* Begin Dataset records *
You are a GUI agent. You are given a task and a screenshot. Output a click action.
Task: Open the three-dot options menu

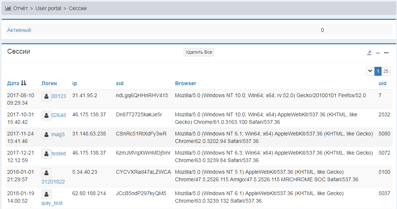click(x=386, y=53)

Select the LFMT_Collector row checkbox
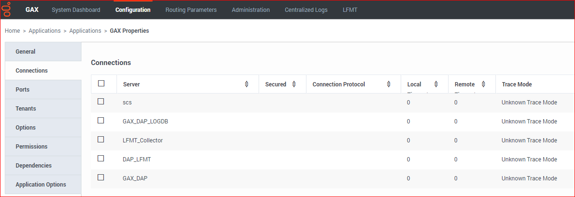pos(101,140)
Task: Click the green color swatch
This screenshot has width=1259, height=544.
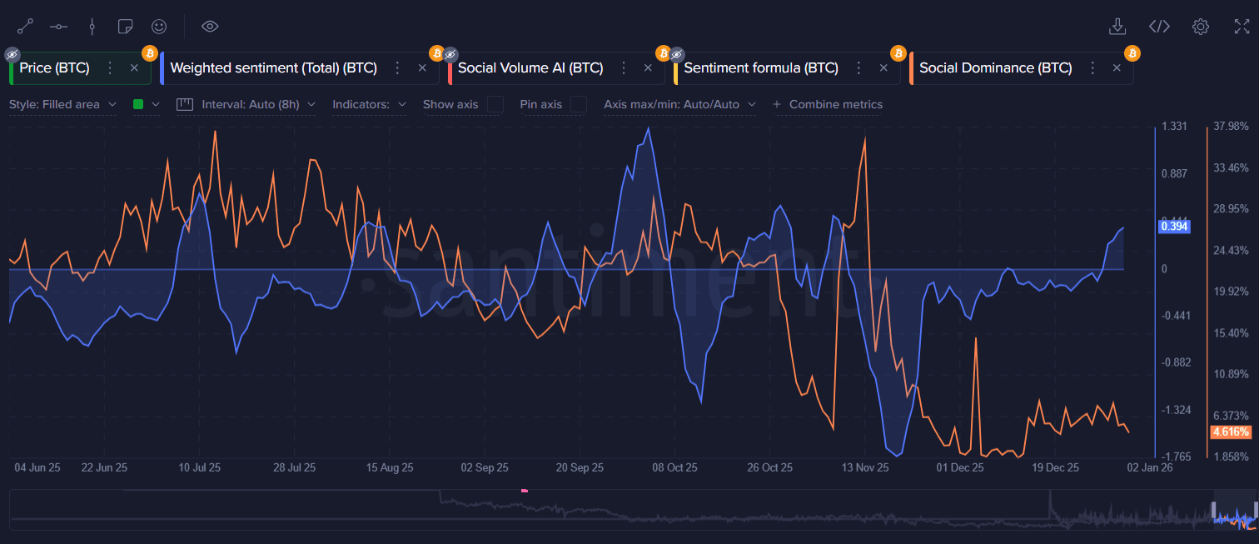Action: (139, 104)
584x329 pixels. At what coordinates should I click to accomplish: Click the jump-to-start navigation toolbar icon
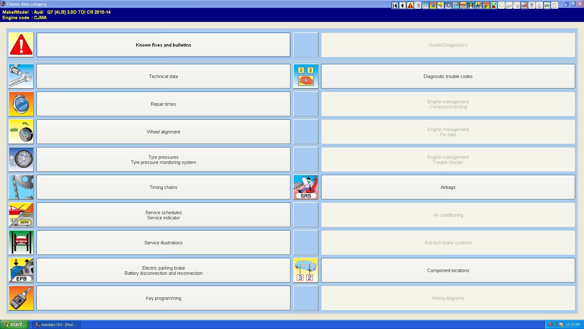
* End Dataset records *
Direction: Rewrite the material above as a numbered list with one line per item, omitting blank lines and leaving out the pictures.

Response to this task:
1. You are a GUI agent. You are given a task and a screenshot. Output a click action.
2. Task: Open the three-dot options menu
3. click(x=386, y=53)
4. Select the LFMT_Collector row checkbox
5. pos(101,140)
6. Task: Click the green color swatch
7. This screenshot has width=1259, height=544.
8. Action: (139, 104)
9. 584x329 pixels. At what coordinates should I click to accomplish: Click the jump-to-start navigation toolbar icon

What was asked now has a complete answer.